Zhou Erjin: Definitions vary. I see it as out-of-the-box usability with scenario generalization and guaranteed accuracy. Your model and hardware should work not just in your lab but anywhere.

This could involve simple tasks like pick-and-place (moving objects from point A to B), which already address many problems. Achieving error-free performance across diverse scenarios and objects would represent a significant leap beyond existing models.

Theory of Intelligent Evolution: Could you clarify “out-of-the-box” with an example? Would downstream manufacturers simply deploy our models?

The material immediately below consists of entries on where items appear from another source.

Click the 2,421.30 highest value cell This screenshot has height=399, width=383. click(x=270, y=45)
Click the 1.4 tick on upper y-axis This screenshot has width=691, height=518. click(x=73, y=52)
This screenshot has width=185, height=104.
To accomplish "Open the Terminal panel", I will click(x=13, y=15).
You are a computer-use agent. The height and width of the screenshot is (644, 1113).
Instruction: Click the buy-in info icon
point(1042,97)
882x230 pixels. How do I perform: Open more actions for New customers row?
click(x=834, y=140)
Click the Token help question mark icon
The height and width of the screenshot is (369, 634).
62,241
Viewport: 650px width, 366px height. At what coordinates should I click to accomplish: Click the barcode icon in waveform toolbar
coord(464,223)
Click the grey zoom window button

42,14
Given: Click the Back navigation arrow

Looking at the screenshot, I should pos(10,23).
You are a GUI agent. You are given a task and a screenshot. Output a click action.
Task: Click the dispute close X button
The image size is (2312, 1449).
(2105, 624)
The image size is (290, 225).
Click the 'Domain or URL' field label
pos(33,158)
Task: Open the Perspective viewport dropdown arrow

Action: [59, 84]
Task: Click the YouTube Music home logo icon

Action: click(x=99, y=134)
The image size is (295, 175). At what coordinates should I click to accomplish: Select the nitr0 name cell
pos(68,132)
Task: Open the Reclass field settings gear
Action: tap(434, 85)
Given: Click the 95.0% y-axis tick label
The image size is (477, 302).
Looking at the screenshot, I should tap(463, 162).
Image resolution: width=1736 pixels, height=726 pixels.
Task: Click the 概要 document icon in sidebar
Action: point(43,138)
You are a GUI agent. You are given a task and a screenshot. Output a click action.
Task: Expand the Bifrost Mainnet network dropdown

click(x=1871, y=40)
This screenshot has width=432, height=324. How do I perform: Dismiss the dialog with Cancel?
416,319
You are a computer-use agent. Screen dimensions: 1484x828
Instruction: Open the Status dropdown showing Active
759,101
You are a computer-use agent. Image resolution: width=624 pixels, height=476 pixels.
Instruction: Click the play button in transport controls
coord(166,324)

Zhou Erjin: We’ll initially bind our models to our own hardware, as our proprietary hardware and algorithms are optimally aligned. On our platforms, we aim for out-of-the-box basic actions. We break down generalization into four dimensions: objects, scenarios, tasks, and hardware configurations, with difficulty increasing sequentially. Our primary focus is on the first three. Hardware adaptation involves a learning process—like a large model unfamiliar with German needing fine-tuning with German data to become proficient.

Theory of Intelligent Evolution: What’s overhyped and what’s underestimated in the industry?

Zhou Erjin: Compared to large models, embodied AI isn’t overhyped—if anything, it lacks sufficient attention. Expectations for general-purpose robots remain consistently underestimated.

I believe data investment is still insufficient. Many large-scale data efforts originate overseas, proving their viability, while we follow. The industry needs greater, more resolute commitment to data investment.

Theory of Intelligent Evolution: What challenges does the industry face with real-world data?

Zhou Erjin: Balancing cost, scale, and precision is key. Scaling up while controlling costs makes it hard to maintain both scale and high precision.

For broad scenario generalization (e.g., human or egocentric data), precision is low but volume is high. For precise execution of specific actions, teleoperation captures high-precision joint motor signals—but at the cost of scalability.

Theory of Intelligent Evolution: What constitutes high-quality data for training embodied models?

Zhou Erjin: It depends on your goals—address deficiencies directly.

Theory of Intelligent Evolution: You use three data types: multimodal internet data, driving behavior data, and embodied multi-sensor data. Will real-world data’s share keep growing?

Zhou Erjin: Absolutely. Real-world data is the biggest variable for improving model quality. Robot data collection is just beginning to scale up, and volume can be increased rapidly.

Theory of Intelligent Evolution: You mentioned “investing data where entropy lies.” Who judges entropy—humans or systems?

Zhou Erjin: Ultimately, we aim for automated system feedback. Areas prone to errors—high information density—should be prioritized for resource allocation. Once resolved, they become trivial (like elementary math problems). But current baselines are low, so human judgment suffices for now.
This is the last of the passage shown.